Here are the records. Print them all exactly.
+-------+
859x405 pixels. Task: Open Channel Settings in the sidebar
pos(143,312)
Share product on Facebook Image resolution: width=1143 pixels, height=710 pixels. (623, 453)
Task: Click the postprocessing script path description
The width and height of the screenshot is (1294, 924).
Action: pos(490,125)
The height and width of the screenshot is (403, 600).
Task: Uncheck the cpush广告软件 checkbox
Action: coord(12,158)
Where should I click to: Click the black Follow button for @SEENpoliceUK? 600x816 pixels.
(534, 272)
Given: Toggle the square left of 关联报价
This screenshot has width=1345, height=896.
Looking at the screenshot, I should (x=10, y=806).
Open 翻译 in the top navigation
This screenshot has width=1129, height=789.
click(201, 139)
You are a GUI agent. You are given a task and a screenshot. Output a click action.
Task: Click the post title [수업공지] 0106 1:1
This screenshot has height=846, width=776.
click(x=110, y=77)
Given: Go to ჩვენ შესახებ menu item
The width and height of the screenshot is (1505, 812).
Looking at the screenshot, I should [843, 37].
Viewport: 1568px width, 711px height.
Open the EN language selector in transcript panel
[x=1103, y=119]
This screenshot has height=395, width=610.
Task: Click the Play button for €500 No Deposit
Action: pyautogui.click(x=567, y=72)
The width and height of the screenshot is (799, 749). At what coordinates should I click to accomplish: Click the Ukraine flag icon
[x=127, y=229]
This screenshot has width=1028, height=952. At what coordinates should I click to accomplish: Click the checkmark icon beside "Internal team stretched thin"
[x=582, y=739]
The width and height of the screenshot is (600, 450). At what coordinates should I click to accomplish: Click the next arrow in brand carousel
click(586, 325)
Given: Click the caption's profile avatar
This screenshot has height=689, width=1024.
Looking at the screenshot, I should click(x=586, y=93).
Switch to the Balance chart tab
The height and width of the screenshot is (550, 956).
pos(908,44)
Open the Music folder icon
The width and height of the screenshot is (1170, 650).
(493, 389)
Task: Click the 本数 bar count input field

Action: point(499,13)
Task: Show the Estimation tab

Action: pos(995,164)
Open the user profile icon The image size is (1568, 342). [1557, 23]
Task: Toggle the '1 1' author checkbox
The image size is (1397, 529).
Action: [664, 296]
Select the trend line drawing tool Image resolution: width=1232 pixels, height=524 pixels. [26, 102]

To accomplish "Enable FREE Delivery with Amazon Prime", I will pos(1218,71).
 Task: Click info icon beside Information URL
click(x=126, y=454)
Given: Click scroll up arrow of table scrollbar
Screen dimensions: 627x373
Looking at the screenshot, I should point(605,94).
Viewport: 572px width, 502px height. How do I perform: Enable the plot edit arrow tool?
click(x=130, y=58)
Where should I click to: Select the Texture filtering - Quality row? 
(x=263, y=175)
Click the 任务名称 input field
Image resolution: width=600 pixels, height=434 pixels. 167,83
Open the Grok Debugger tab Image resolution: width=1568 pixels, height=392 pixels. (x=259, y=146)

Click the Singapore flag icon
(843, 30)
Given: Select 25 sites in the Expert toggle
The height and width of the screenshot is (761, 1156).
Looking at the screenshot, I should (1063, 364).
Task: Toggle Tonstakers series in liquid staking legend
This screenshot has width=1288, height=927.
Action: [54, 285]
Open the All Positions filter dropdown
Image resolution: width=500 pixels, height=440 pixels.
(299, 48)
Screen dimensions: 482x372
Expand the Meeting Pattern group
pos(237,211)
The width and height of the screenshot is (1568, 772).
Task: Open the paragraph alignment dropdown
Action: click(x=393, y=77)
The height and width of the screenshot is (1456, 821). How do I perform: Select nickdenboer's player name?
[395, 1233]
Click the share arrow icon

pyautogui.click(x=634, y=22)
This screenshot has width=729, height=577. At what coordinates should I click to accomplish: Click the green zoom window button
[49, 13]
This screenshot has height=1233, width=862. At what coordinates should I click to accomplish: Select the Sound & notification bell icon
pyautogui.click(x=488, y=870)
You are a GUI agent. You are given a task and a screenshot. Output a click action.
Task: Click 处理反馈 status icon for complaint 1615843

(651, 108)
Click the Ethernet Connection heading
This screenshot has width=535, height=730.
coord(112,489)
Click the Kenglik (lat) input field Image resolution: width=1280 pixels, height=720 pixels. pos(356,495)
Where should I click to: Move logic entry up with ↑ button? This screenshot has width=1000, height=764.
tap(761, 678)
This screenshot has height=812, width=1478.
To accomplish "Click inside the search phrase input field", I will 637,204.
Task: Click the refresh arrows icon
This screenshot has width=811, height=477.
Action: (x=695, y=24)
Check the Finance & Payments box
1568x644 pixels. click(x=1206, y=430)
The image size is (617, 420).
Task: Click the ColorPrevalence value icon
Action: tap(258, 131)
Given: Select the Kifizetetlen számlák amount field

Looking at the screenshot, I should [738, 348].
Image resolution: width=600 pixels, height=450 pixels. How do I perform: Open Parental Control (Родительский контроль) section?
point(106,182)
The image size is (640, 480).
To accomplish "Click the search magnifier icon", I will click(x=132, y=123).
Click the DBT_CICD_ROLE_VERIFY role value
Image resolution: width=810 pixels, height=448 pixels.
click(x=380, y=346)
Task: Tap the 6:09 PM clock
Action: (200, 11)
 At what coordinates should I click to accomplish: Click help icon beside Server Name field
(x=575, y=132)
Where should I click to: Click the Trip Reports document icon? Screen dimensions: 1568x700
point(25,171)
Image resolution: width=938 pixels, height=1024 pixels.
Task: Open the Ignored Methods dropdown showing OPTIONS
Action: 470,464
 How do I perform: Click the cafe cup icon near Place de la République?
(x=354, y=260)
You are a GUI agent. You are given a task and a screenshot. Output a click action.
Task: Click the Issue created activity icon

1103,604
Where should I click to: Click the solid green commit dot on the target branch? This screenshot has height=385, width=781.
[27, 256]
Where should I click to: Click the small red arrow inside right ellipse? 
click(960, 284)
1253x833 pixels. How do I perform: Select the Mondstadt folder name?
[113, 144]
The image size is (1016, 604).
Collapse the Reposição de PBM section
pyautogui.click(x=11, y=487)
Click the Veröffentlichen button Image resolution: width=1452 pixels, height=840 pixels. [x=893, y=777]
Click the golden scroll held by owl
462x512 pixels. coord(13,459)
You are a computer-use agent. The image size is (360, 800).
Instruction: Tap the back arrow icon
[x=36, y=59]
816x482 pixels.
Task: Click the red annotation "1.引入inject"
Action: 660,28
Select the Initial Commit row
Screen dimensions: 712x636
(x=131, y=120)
+-------+
- [ANSWER FOR THIS EXERCISE]
859x405 pixels. Task: Open Channel Settings in the sidebar
pos(143,312)
Share product on Facebook Image resolution: width=1143 pixels, height=710 pixels. (623, 453)
Task: Click the postprocessing script path description
The width and height of the screenshot is (1294, 924).
Action: pos(490,125)
The height and width of the screenshot is (403, 600).
Task: Uncheck the cpush广告软件 checkbox
Action: coord(12,158)
Where should I click to: Click the black Follow button for @SEENpoliceUK? 600x816 pixels.
(534, 272)
Given: Toggle the square left of 关联报价
This screenshot has width=1345, height=896.
Looking at the screenshot, I should (x=10, y=806).
Open 翻译 in the top navigation
This screenshot has width=1129, height=789.
click(201, 139)
You are a GUI agent. You are given a task and a screenshot. Output a click action.
Task: Click the post title [수업공지] 0106 1:1
This screenshot has height=846, width=776.
click(x=110, y=77)
Given: Go to ჩვენ შესახებ menu item
The width and height of the screenshot is (1505, 812).
Looking at the screenshot, I should [843, 37].
Viewport: 1568px width, 711px height.
Open the EN language selector in transcript panel
[x=1103, y=119]
This screenshot has height=395, width=610.
Task: Click the Play button for €500 No Deposit
Action: pyautogui.click(x=567, y=72)
The width and height of the screenshot is (799, 749). At what coordinates should I click to accomplish: Click the Ukraine flag icon
[x=127, y=229]
This screenshot has width=1028, height=952. At what coordinates should I click to accomplish: Click the checkmark icon beside "Internal team stretched thin"
[x=582, y=739]
The width and height of the screenshot is (600, 450). At what coordinates should I click to accomplish: Click the next arrow in brand carousel
click(586, 325)
Given: Click the caption's profile avatar
This screenshot has height=689, width=1024.
Looking at the screenshot, I should click(x=586, y=93).
Switch to the Balance chart tab
The height and width of the screenshot is (550, 956).
pos(908,44)
Open the Music folder icon
The width and height of the screenshot is (1170, 650).
(493, 389)
Task: Click the 本数 bar count input field

Action: point(499,13)
Task: Show the Estimation tab

Action: pos(995,164)
Open the user profile icon The image size is (1568, 342). [1557, 23]
Task: Toggle the '1 1' author checkbox
The image size is (1397, 529).
Action: [664, 296]
Select the trend line drawing tool Image resolution: width=1232 pixels, height=524 pixels. [26, 102]

To accomplish "Enable FREE Delivery with Amazon Prime", I will pos(1218,71).
 Task: Click info icon beside Information URL
click(x=126, y=454)
Given: Click scroll up arrow of table scrollbar
Screen dimensions: 627x373
Looking at the screenshot, I should point(605,94).
Viewport: 572px width, 502px height. How do I perform: Enable the plot edit arrow tool?
click(x=130, y=58)
Where should I click to: Select the Texture filtering - Quality row? 
(x=263, y=175)
Click the 任务名称 input field
Image resolution: width=600 pixels, height=434 pixels. 167,83
Open the Grok Debugger tab Image resolution: width=1568 pixels, height=392 pixels. (x=259, y=146)

Click the Singapore flag icon
(843, 30)
Given: Select 25 sites in the Expert toggle
The height and width of the screenshot is (761, 1156).
Looking at the screenshot, I should (1063, 364).
Task: Toggle Tonstakers series in liquid staking legend
This screenshot has width=1288, height=927.
Action: [54, 285]
Open the All Positions filter dropdown
Image resolution: width=500 pixels, height=440 pixels.
(299, 48)
Screen dimensions: 482x372
Expand the Meeting Pattern group
pos(237,211)
The width and height of the screenshot is (1568, 772).
Task: Open the paragraph alignment dropdown
Action: click(x=393, y=77)
The height and width of the screenshot is (1456, 821). How do I perform: Select nickdenboer's player name?
[395, 1233]
Click the share arrow icon

pyautogui.click(x=634, y=22)
This screenshot has width=729, height=577. At what coordinates should I click to accomplish: Click the green zoom window button
[49, 13]
This screenshot has height=1233, width=862. At what coordinates should I click to accomplish: Select the Sound & notification bell icon
pyautogui.click(x=488, y=870)
You are a GUI agent. You are given a task and a screenshot. Output a click action.
Task: Click 处理反馈 status icon for complaint 1615843

(651, 108)
Click the Ethernet Connection heading
This screenshot has width=535, height=730.
coord(112,489)
Click the Kenglik (lat) input field Image resolution: width=1280 pixels, height=720 pixels. pos(356,495)
Where should I click to: Move logic entry up with ↑ button? This screenshot has width=1000, height=764.
tap(761, 678)
This screenshot has height=812, width=1478.
To accomplish "Click inside the search phrase input field", I will 637,204.
Task: Click the refresh arrows icon
This screenshot has width=811, height=477.
Action: (x=695, y=24)
Check the Finance & Payments box
1568x644 pixels. click(x=1206, y=430)
The image size is (617, 420).
Task: Click the ColorPrevalence value icon
Action: tap(258, 131)
Given: Select the Kifizetetlen számlák amount field

Looking at the screenshot, I should [738, 348].
Image resolution: width=600 pixels, height=450 pixels. How do I perform: Open Parental Control (Родительский контроль) section?
point(106,182)
The image size is (640, 480).
To accomplish "Click the search magnifier icon", I will click(x=132, y=123).
Click the DBT_CICD_ROLE_VERIFY role value
Image resolution: width=810 pixels, height=448 pixels.
click(x=380, y=346)
Task: Tap the 6:09 PM clock
Action: (200, 11)
 At what coordinates should I click to accomplish: Click help icon beside Server Name field
(x=575, y=132)
Where should I click to: Click the Trip Reports document icon? Screen dimensions: 1568x700
point(25,171)
Image resolution: width=938 pixels, height=1024 pixels.
Task: Open the Ignored Methods dropdown showing OPTIONS
Action: 470,464
 How do I perform: Click the cafe cup icon near Place de la République?
(x=354, y=260)
You are a GUI agent. You are given a task and a screenshot. Output a click action.
Task: Click the Issue created activity icon

1103,604
Where should I click to: Click the solid green commit dot on the target branch? This screenshot has height=385, width=781.
[27, 256]
Where should I click to: Click the small red arrow inside right ellipse? 
click(960, 284)
1253x833 pixels. How do I perform: Select the Mondstadt folder name?
[113, 144]
The image size is (1016, 604).
Collapse the Reposição de PBM section
pyautogui.click(x=11, y=487)
Click the Veröffentlichen button Image resolution: width=1452 pixels, height=840 pixels. [x=893, y=777]
Click the golden scroll held by owl
462x512 pixels. coord(13,459)
You are a computer-use agent. The image size is (360, 800).
Instruction: Tap the back arrow icon
[x=36, y=59]
816x482 pixels.
Task: Click the red annotation "1.引入inject"
Action: 660,28
Select the Initial Commit row
Screen dimensions: 712x636
(x=131, y=120)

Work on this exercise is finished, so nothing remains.